Die Kommission hat ein Ende der territorialen Beschränkungen und Beteiligungsabkommen erreicht, die bisher europäische Unternehmen davon abhielten, algerisches Gas auf EU-Märkten weiterzuverkaufen. Gleichzeitig hat die Kommission ihre Unterstützung für eine neue Gasleitung zugesagt, die nigerianisches Gas über Algerien in die EU bringen soll.
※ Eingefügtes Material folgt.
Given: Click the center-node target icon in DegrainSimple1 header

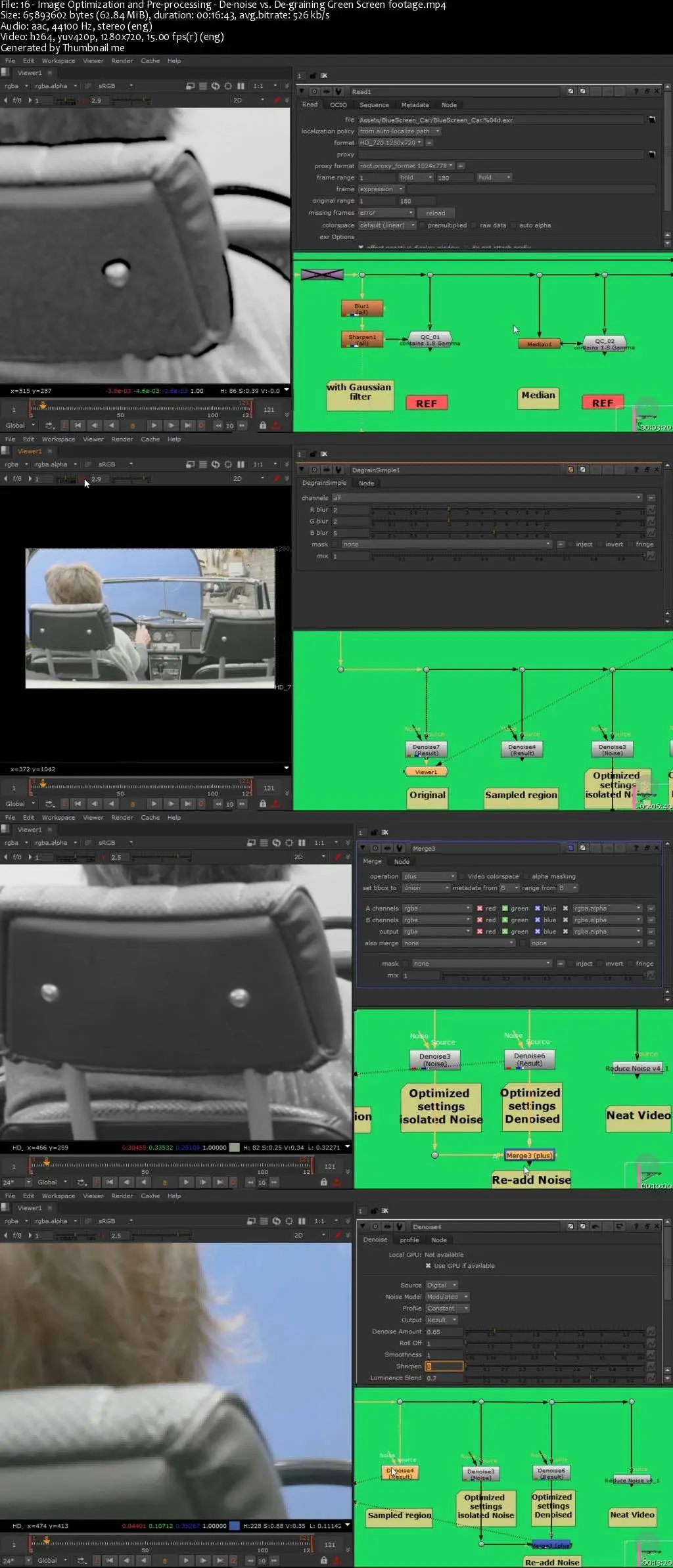Looking at the screenshot, I should [314, 470].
Die Kommissarin für Wettbewerb, Neelie Kroes, begrüßte das Ergebnis der Verhandlungen mit den algerischen Behörden. Sie bezeichnete dieses am 11. Juli 2007 als einen „wichtigen Durchbruch in unseren Beziehungen mit einem der für Europa wichtigsten Erdöllieferanten“. Die Entscheidung, so Kroes, „beseitigt ein wichtiges Hindernis bei der Schaffung eines EU-weiten Binnenmarktes für Erdöl“.
Bislang waren Erdöllieferungen aus Algerien Teil von Beteiligungsabkommen und territorialen Beschränkungen, die von Energiefirmen in Italien, Portugal und Spanien unterzeichnet wurden, und die verhinderten, dass das Gas außerhalb der Mittelmeerregion in die EU-Märkte verkauft wurde. Das italienische Energieunternehmen ENI hat sich zum Beispiel vor kurzem mit dem staatlich gestützten algerischen Energieriesen Sonatrach darauf geeinigt, Gasverkäufe nach Italien zu begrenzen.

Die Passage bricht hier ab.